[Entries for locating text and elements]
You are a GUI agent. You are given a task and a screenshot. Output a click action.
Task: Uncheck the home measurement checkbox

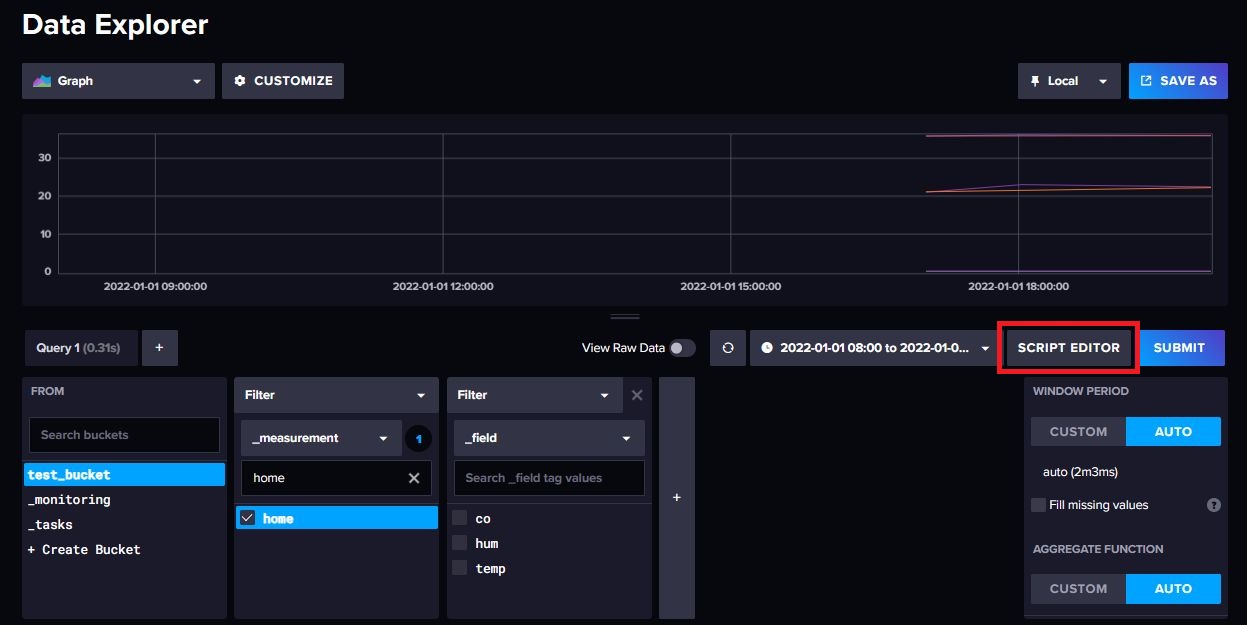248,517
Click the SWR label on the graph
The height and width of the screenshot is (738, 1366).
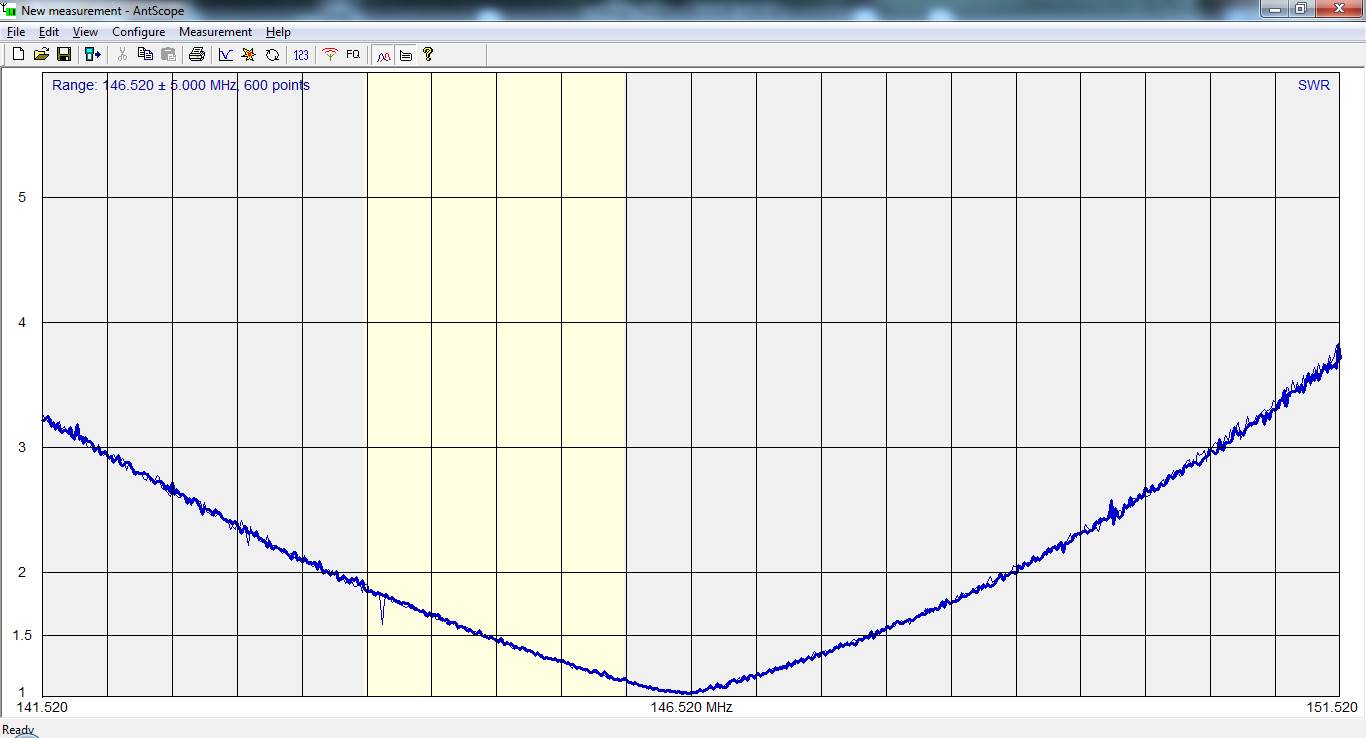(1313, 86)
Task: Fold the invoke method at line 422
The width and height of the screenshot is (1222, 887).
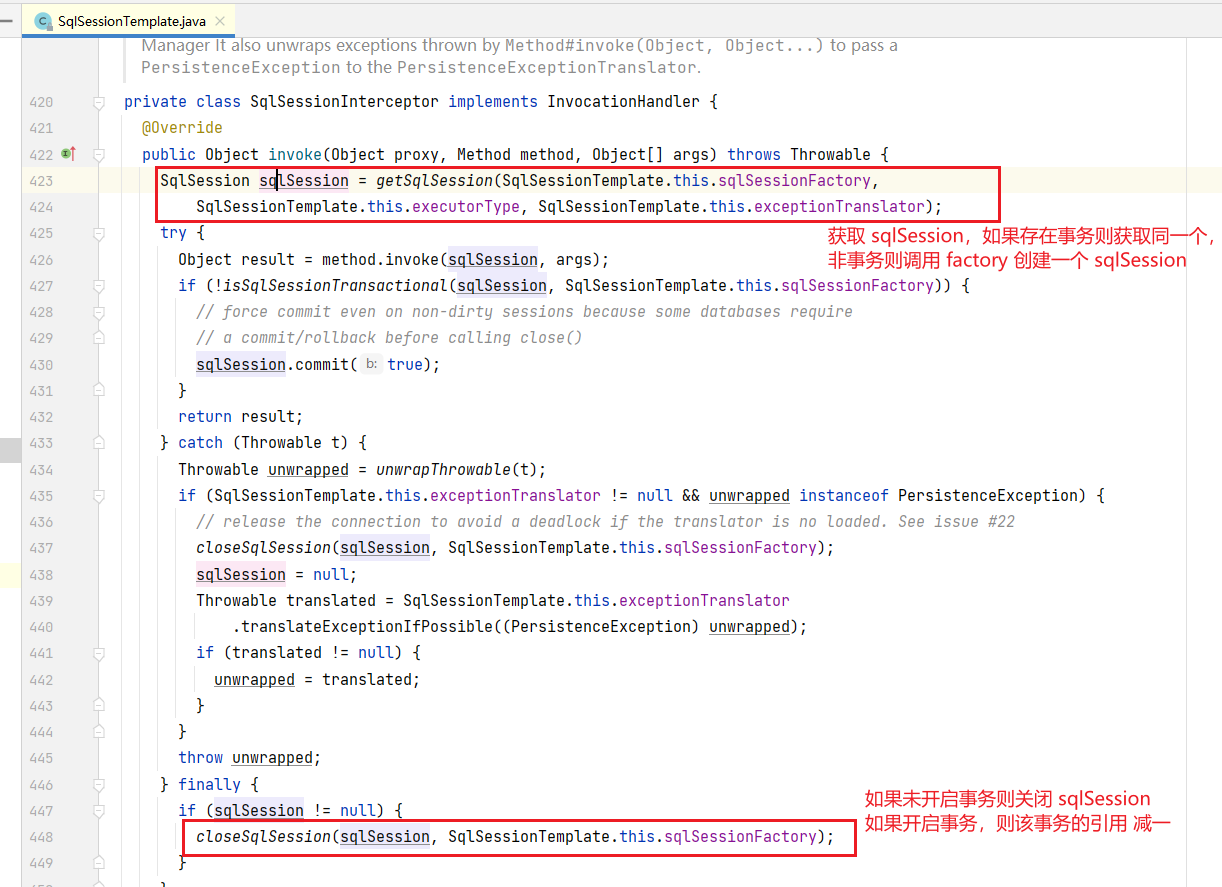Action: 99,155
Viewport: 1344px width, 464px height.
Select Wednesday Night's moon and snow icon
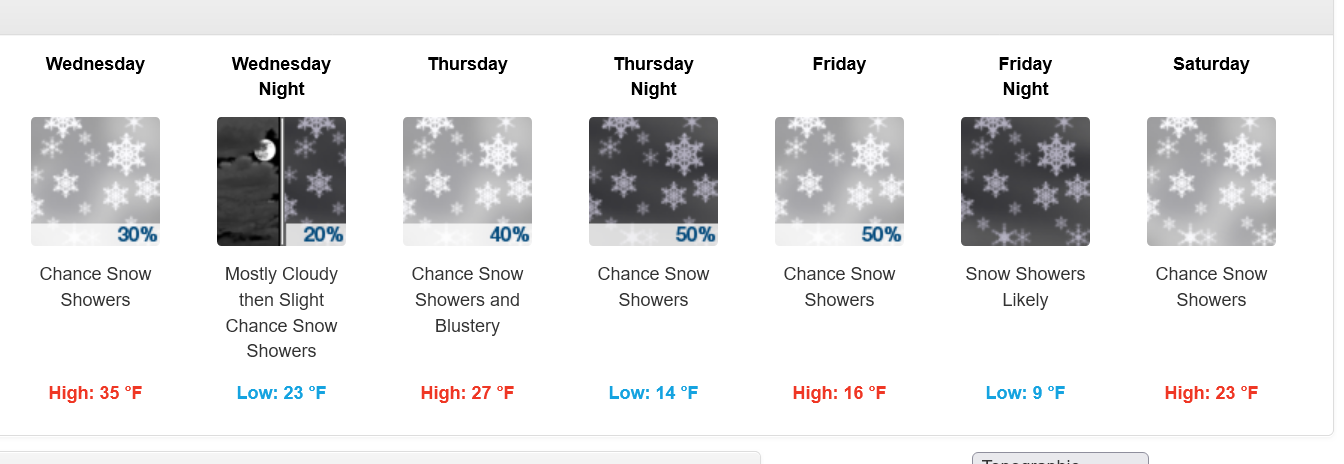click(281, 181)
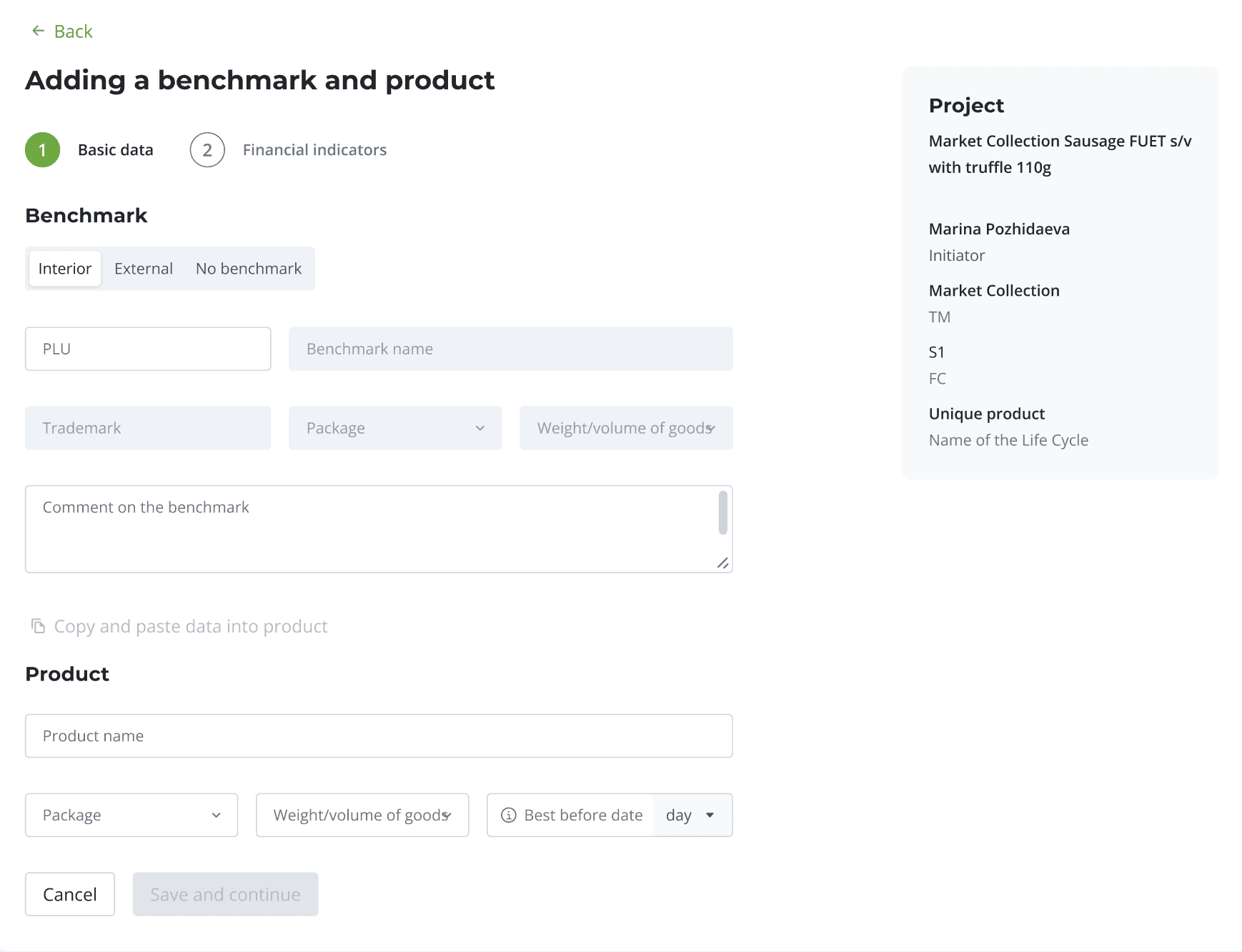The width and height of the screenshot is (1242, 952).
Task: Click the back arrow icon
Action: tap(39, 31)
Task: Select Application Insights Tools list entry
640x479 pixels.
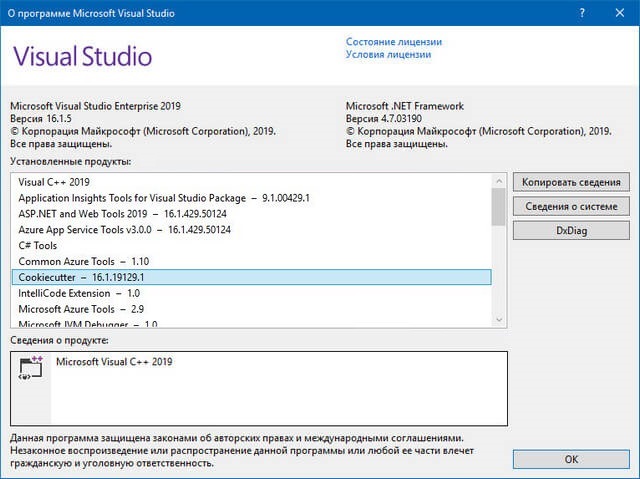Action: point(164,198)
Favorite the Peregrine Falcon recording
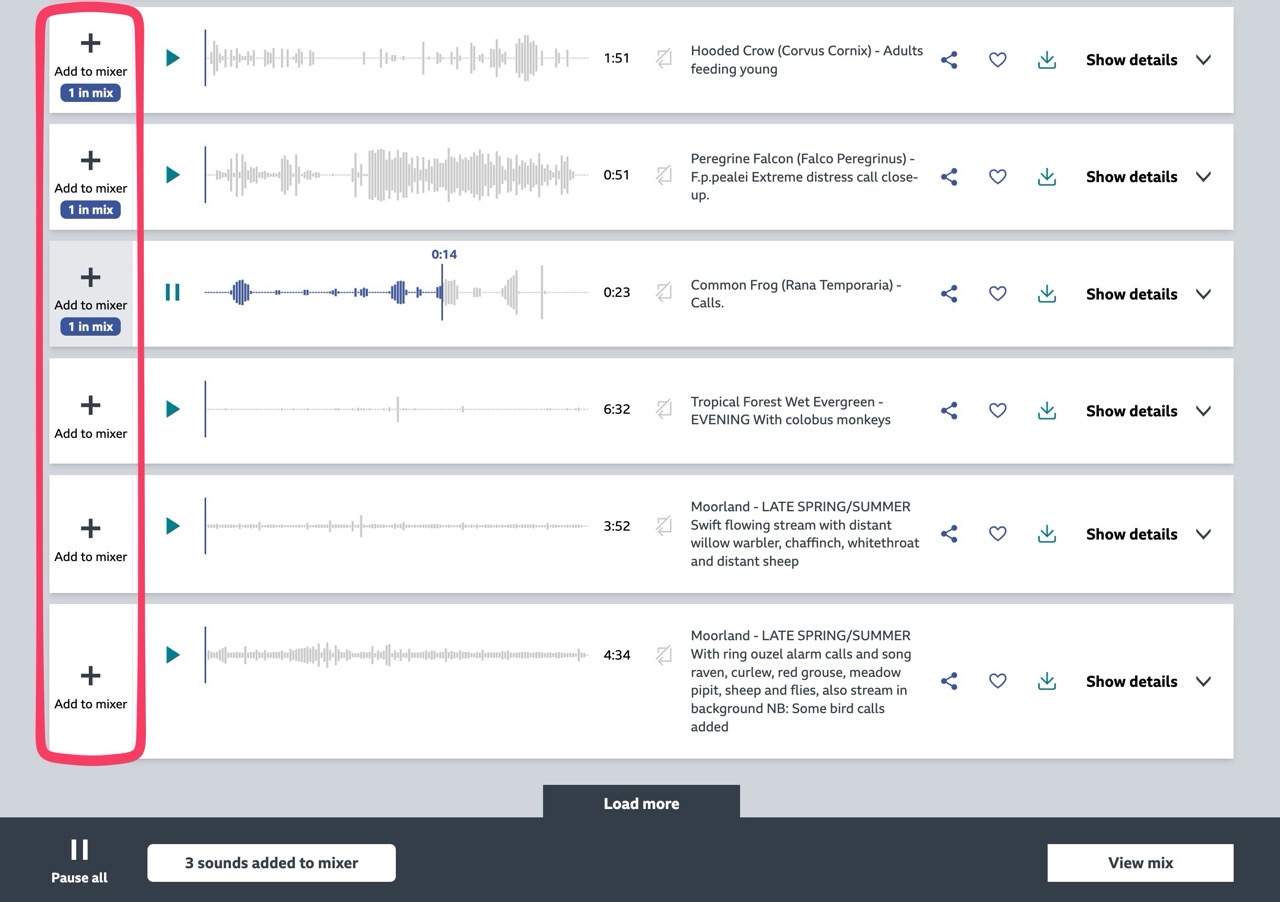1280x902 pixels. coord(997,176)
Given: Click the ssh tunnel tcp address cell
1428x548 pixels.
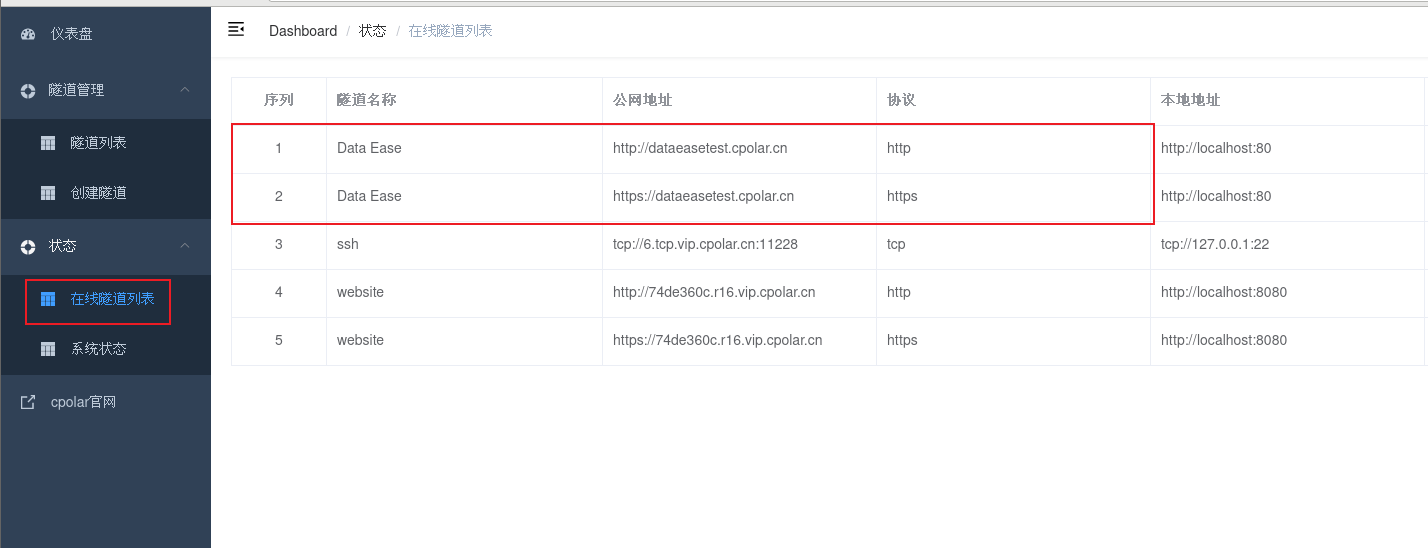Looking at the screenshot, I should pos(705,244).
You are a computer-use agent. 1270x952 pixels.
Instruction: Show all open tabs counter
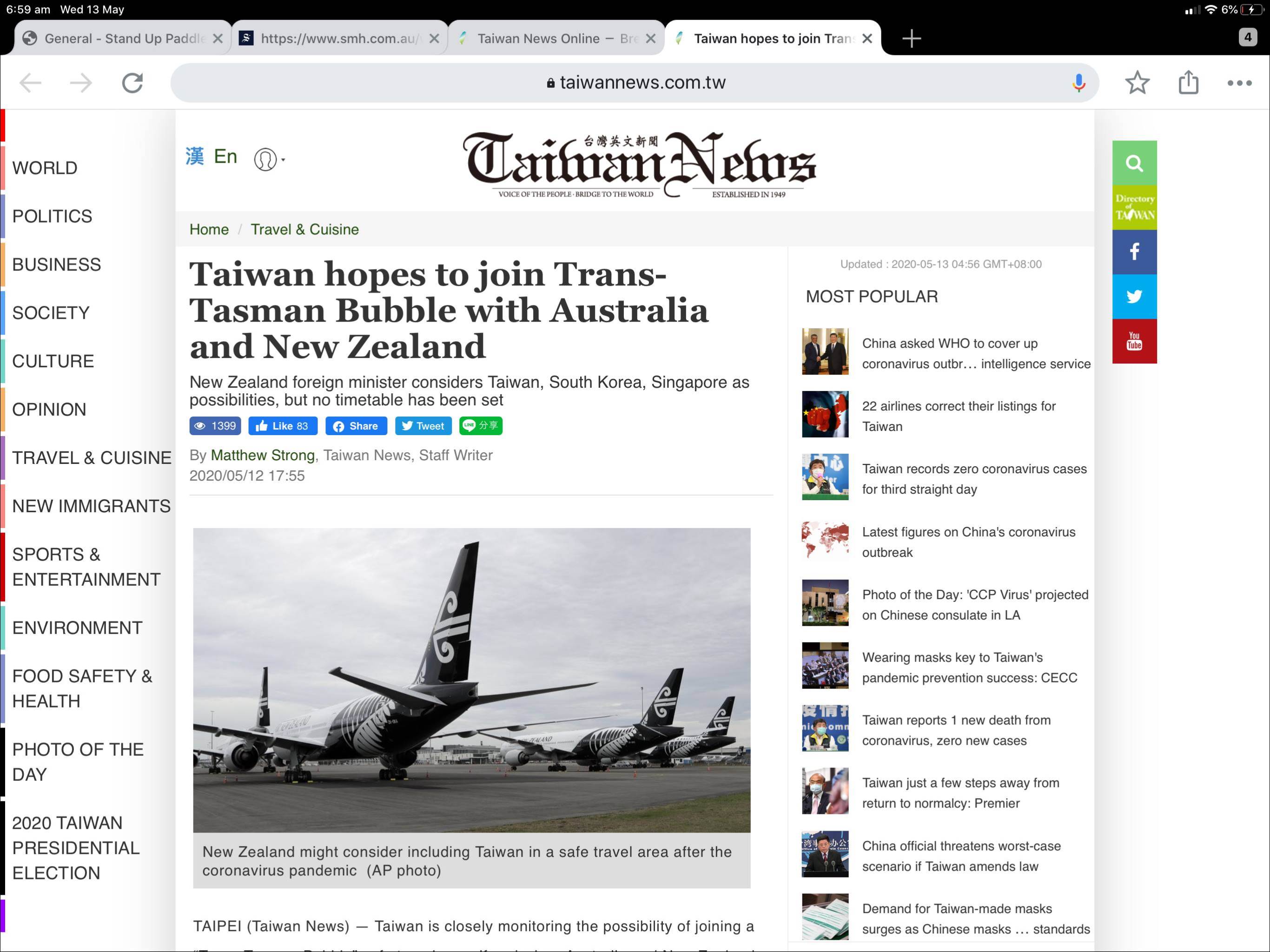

* **Given task**: Render the material as a JSON list of strings, one per line and skipping blank lines, running from the start of the material through the line with "Looking at the", both ends included. Leave the pictures out.

* **The completed task**:
[
  "You are a GUI agent. You are given a task and a screenshot. Output a click action.",
  "Task: Uncheck the home measurement checkbox",
  "248,517",
  "Click the SWR label on the graph",
  "The height and width of the screenshot is (738, 1366).",
  "(1313, 86)",
  "Task: Fold the invoke method at line 422",
  "The width and height of the screenshot is (1222, 887).",
  "Action: 99,155",
  "Viewport: 1344px width, 464px height.",
  "Select Wednesday Night's moon and snow icon",
  "click(281, 181)",
  "The width and height of the screenshot is (1242, 952).",
  "Task: Click the back arrow icon",
  "Action: tap(39, 31)",
  "Task: Select Application Insights Tools list entry",
  "640x479 pixels.",
  "Action: point(164,198)",
  "Favorite the Peregrine Falcon recording",
  "1280x902 pixels. coord(997,176)",
  "Given: Click the ssh tunnel tcp address cell",
  "1428x548 pixels.",
  "Looking at the screenshot, I should pos(705,244)."
]